Owner George Vatis said the most important strength a video store has is being able to service the whole market.
“The beauty of what we offer is if you don’t know exactly what you want, come in and have a look – it’s a social experience,” he said.
“Video stores give families the ability to come in. Mum and dad will select something, a two-year-old can pick something and so can a 10-year-old. There is still an underlying desire for people to want to touch things.”
Mr Vatis, who has owned the Southlands-based store since 1996, admitted the industry, as a whole, was suffering and that Penrith was once a very competitive market. “Are we seeing stores close? Yes, but our store is doing okay,” he said.
“In Penrith alone there were video stores in Glenmore Park, Werrington, Emu Plains – it was by far the most competitive area I’ve known in the industry. I’ve never known a suburb with more stores represented anywhere in Australia.”
One aspect that does concern Mr Vatis and his business the most is movie piracy. Movie piracy costs the industry billions of dollars each year. With faster download speeds and high-quality reproductions it’s only going to continue to steal away the market unless stricter penalties are enforced.

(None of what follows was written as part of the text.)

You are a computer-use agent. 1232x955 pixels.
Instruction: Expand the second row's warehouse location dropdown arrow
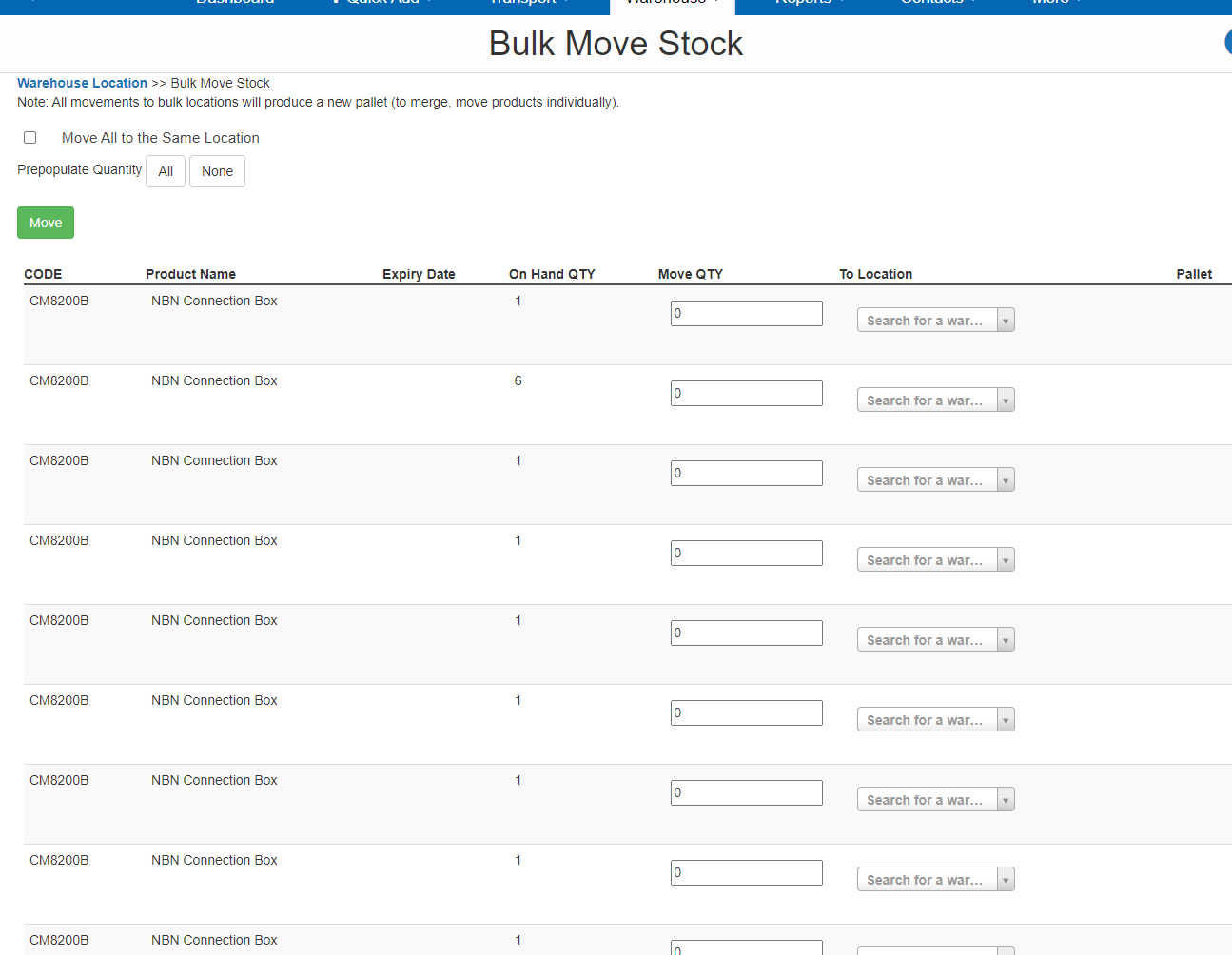click(1006, 400)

“Piracy worries me the most,” Mr Vatis said.
“With movie kiosks and Foxtel we can make a solid business argument and we can say we can compete against that. But when you talk about piracy, how can you make a solid business case against it?”
General Manager of Civic Video Australia, Rod Laycock, agreed, saying business was tougher than what it used to be and that the physical product is still very much in demand.
“DVD and Blu-Ray is still as popular as it’s ever been. Foxtel is a great service but some people don’t like subscriptions and that’s where the local video store comes into its own,” he said.
A spokesperson from one of Civic Video’s modern day competitors, Hoyts Kiosks (formerly known as Oovie), said research suggests that more and more consumers are switching to the vending machine format.
“As video stores continue to shut down locations, Hoyts Kiosk will continue to invest to expand our DVD Kiosk footprint,” the spokesperson said.
“As long as Hoyts Kiosk is the largest provider of low-cost DVD/Blu-Ray discs, we will have the advantage of being the last company standing in the physical rental space.”
Mr Laycock disagreed and said movie kiosks had their disadvantages.
“Movie kiosks carry around 300 to 1,000 titles, while video stores can carry more than 15,000,” he said.